-------- LISTING --------

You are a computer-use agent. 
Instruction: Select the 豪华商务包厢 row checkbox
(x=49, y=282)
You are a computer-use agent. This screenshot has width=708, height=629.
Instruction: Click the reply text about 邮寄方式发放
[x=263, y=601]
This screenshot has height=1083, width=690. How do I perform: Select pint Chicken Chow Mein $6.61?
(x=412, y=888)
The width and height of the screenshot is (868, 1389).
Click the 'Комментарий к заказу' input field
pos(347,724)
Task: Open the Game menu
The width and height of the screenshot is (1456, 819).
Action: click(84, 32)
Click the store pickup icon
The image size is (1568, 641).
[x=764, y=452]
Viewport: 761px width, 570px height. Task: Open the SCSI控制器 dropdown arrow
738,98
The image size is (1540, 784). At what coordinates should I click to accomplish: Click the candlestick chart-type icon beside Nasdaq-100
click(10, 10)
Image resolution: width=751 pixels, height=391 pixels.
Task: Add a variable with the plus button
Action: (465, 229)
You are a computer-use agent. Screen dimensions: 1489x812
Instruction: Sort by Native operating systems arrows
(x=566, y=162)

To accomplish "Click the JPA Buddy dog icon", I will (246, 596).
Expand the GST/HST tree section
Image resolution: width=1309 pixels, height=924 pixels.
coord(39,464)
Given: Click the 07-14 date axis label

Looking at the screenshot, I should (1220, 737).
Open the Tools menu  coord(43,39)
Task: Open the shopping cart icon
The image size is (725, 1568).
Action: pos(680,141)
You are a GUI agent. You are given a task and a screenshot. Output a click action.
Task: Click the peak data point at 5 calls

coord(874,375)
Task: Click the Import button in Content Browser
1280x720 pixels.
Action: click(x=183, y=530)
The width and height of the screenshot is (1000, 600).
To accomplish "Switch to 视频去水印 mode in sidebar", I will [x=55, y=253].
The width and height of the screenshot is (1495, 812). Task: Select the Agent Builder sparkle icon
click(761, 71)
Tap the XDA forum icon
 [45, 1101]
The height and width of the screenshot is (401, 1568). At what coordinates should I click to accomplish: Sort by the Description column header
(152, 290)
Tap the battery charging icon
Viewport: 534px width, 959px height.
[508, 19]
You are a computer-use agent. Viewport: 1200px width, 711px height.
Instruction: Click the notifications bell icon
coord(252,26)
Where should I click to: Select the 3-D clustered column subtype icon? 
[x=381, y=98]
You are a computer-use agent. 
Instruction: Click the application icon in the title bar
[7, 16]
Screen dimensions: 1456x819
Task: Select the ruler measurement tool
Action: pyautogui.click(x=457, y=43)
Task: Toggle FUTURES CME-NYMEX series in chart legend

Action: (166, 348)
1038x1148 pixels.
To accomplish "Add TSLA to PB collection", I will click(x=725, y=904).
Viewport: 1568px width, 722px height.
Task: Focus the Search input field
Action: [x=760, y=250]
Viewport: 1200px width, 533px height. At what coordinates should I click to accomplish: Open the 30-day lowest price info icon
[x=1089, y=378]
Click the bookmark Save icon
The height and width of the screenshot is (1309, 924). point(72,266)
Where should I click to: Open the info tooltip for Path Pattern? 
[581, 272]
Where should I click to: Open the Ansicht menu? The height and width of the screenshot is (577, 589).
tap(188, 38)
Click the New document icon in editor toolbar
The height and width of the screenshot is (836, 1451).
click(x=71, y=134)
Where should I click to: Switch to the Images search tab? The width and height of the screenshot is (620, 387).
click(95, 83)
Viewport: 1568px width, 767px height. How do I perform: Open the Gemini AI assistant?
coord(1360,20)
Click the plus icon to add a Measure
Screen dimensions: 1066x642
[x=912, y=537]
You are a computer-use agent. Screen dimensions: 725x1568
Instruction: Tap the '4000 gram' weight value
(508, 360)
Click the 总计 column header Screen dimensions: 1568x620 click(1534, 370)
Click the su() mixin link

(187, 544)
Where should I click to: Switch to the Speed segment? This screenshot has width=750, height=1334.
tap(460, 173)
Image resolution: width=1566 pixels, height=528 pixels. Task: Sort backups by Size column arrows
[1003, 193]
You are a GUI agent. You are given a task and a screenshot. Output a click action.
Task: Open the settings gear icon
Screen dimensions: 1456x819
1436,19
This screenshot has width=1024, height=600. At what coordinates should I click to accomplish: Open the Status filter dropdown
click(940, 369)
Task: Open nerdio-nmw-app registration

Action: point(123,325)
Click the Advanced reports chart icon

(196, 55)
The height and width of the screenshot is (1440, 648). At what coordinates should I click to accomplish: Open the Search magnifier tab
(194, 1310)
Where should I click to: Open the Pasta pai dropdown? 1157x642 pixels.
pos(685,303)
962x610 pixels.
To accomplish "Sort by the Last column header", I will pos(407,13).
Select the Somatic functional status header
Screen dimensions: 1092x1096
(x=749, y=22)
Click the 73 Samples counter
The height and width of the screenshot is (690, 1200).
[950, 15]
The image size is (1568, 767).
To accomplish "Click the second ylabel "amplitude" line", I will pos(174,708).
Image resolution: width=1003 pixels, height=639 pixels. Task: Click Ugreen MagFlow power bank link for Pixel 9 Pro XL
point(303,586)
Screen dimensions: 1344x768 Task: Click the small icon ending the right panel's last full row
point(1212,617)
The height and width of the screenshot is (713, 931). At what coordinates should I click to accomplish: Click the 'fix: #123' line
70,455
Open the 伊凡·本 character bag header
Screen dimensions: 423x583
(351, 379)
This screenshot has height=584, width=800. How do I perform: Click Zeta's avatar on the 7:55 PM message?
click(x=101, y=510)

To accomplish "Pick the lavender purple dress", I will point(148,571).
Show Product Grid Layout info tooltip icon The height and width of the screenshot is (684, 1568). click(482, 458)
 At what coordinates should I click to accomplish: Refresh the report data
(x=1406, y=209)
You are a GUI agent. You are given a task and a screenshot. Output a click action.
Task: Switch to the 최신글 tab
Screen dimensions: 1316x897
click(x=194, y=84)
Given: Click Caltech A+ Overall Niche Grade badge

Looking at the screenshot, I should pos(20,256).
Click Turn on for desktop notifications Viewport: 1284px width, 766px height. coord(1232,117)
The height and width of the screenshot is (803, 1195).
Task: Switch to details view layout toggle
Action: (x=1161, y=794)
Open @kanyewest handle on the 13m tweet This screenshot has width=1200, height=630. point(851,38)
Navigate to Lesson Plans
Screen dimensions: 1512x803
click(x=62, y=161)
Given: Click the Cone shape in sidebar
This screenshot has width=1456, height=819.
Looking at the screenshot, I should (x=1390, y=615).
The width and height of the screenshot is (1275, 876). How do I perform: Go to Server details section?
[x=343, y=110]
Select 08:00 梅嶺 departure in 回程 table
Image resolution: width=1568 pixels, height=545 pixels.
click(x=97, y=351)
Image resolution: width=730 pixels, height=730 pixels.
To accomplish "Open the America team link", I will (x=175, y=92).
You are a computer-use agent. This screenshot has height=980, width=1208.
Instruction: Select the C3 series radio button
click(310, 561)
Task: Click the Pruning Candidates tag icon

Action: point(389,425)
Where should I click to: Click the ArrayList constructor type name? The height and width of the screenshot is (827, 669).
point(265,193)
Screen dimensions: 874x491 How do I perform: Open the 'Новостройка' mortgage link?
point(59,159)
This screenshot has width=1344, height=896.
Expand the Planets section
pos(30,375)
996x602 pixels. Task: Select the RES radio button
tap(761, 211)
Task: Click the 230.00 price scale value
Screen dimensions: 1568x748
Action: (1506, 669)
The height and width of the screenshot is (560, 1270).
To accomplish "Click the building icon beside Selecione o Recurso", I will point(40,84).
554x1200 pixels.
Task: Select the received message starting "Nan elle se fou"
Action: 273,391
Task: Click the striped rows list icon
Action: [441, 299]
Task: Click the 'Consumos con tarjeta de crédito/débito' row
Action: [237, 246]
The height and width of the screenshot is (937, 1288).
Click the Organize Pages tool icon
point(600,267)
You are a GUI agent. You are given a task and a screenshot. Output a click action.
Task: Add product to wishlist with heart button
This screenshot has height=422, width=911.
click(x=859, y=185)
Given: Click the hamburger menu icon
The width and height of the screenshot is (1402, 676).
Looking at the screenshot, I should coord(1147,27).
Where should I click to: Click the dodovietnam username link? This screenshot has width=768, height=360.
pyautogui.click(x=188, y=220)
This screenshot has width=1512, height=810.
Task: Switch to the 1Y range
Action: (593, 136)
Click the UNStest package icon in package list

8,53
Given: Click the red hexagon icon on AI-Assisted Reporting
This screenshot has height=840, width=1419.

--------

EXERCISE AIM
Give the part of the records that opens with the first line and closes with the line containing "(x=412, y=888)" as a Markdown table with the columns Row and Line, one line per row and blank lines omitted.

CORRECT ANSWER
| Row | Line |
|---|---|
| 1 | You are a computer-use agent.  |
| 2 | Instruction: Select the 豪华商务包厢 row checkbox |
| 3 | (x=49, y=282) |
| 4 | You are a computer-use agent. This screenshot has width=708, height=629. |
| 5 | Instruction: Click the reply text about 邮寄方式发放 |
| 6 | [x=263, y=601] |
| 7 | This screenshot has height=1083, width=690. How do I perform: Select pint Chicken Chow Mein $6.61? |
| 8 | (x=412, y=888) |